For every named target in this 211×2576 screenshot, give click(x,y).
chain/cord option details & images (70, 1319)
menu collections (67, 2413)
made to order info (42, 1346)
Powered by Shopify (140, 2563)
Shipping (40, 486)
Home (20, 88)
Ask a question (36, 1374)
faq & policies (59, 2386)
◇ ◇ ◇ ◇ ◇
## The task
Copy every record exactly.

## Reply to the exercise
For every named target in this 211×2576 screenshot, give click(x,y).
chain/cord option details & images (70, 1319)
menu collections (67, 2413)
made to order info (42, 1346)
Powered by Shopify (140, 2563)
Shipping (40, 486)
Home (20, 88)
Ask a question (36, 1374)
faq & policies (59, 2386)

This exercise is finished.